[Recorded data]
================

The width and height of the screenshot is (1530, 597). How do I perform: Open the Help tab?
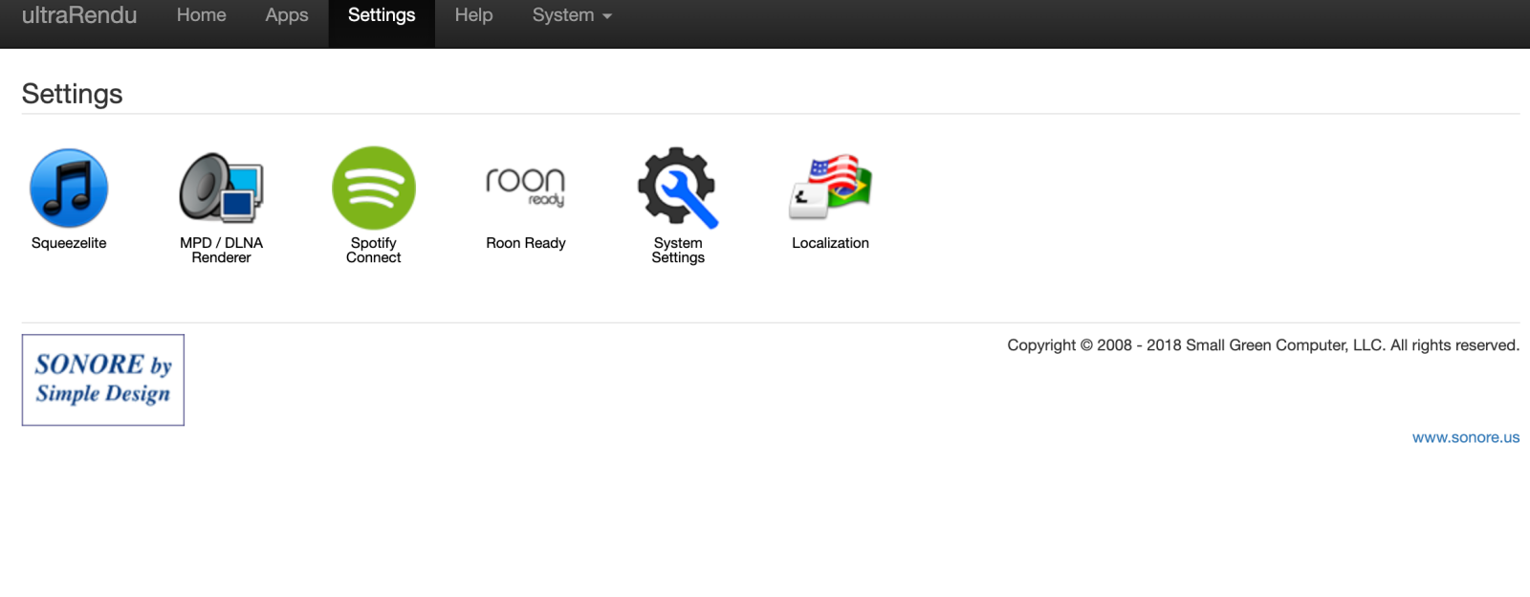[x=473, y=15]
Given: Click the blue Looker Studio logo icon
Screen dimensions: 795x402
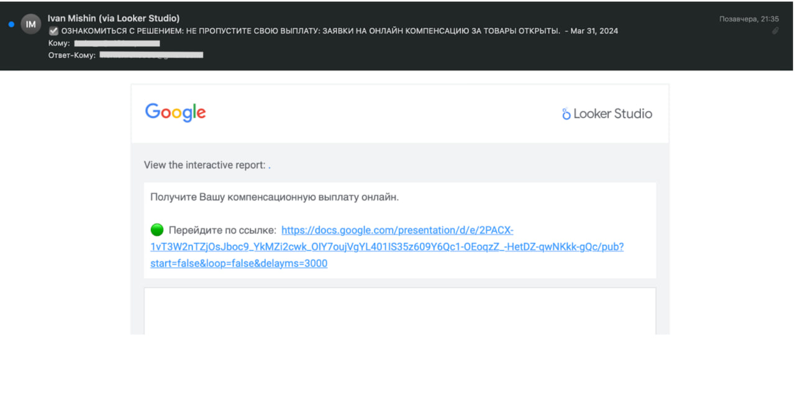Looking at the screenshot, I should click(x=566, y=114).
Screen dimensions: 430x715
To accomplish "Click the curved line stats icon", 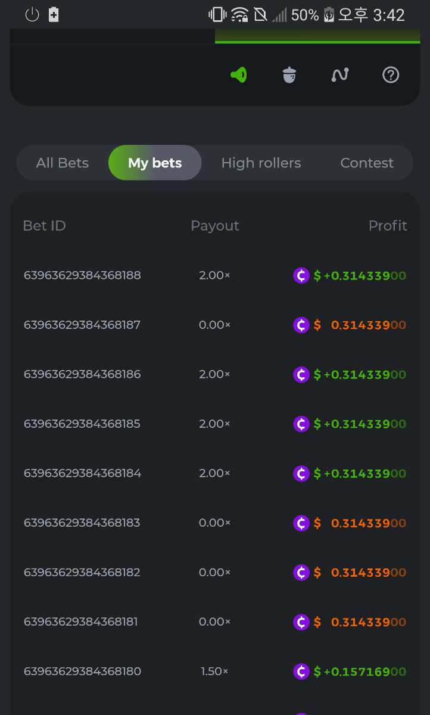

================

§ Work required
Word for word, print all of the data; skip the pictures.

§ Reply to the task
The width and height of the screenshot is (1530, 597). How do I perform: Open the Help tab?
[x=473, y=15]
Given: Click the blue Looker Studio logo icon
Screen dimensions: 795x402
Looking at the screenshot, I should click(x=566, y=114).
Screen dimensions: 430x715
To accomplish "Click the curved line stats icon", 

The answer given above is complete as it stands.